[What you have to do] Retype the stretch of entries from the line containing "Toggle the SelectLeft active checkbox" through the line containing "point(1025,93)", both included, leaving out the pictures.

[Supplied records]
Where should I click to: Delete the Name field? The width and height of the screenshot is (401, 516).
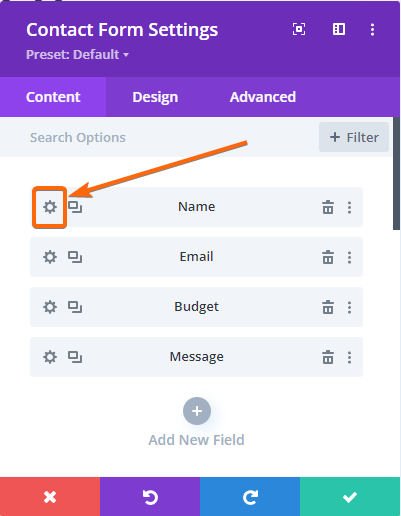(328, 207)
---
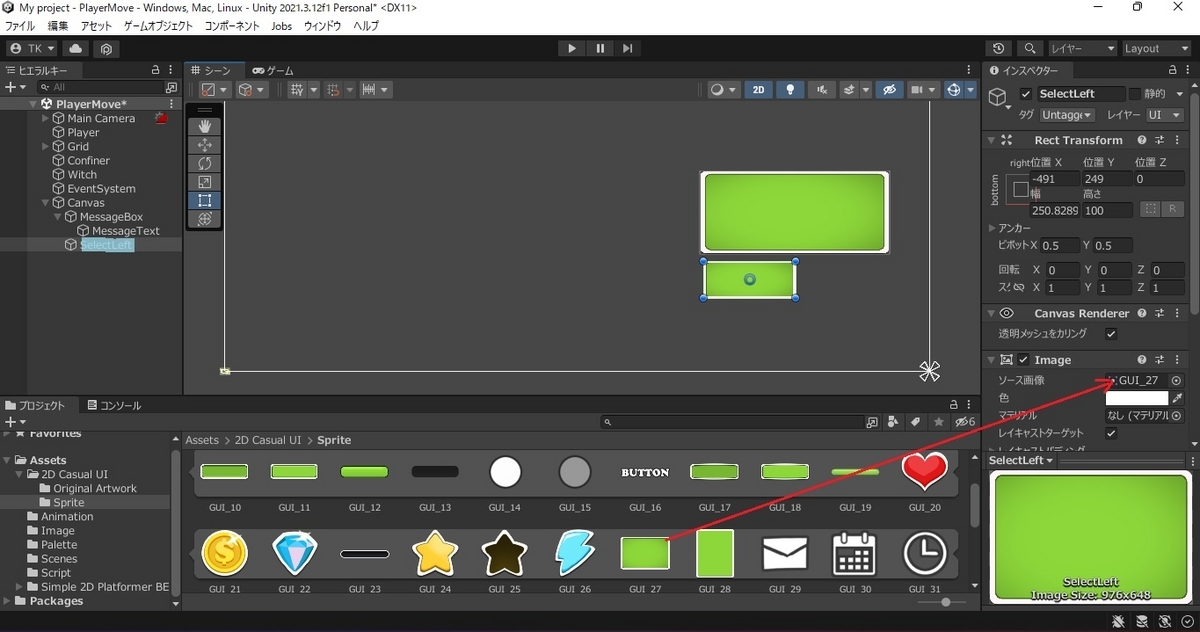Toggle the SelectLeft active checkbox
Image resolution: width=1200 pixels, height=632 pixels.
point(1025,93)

[Exercise result]
Toggle the SelectLeft active checkbox
Image resolution: width=1200 pixels, height=632 pixels.
point(1025,93)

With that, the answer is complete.